TASK DETAILS:
Nothing but the lines from the one containing "Viewport: 414px width, 584px height." through the last line of the material should appear in the answer, transcribed exactly, pictures excluded.

EXTRACTED RECORDS:
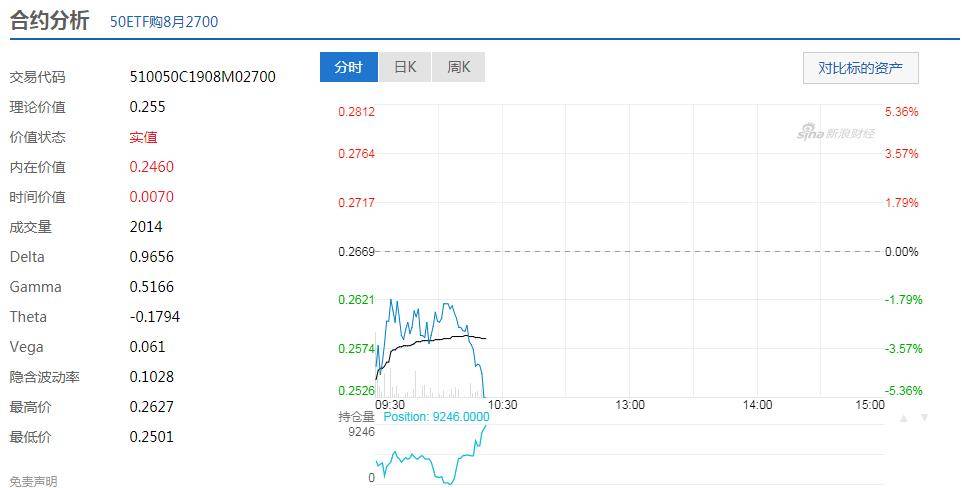Select the 周K chart tab
Image resolution: width=962 pixels, height=488 pixels.
[459, 67]
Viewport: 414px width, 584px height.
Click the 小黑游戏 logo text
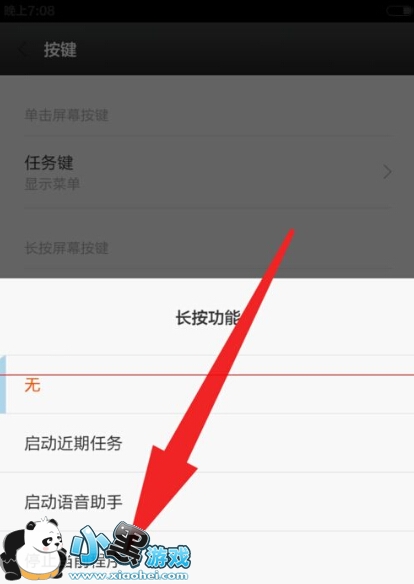[131, 548]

TASK OUTPUT:
Viewport: 414px width, 584px height.
Click the 小黑游戏 logo text
[131, 548]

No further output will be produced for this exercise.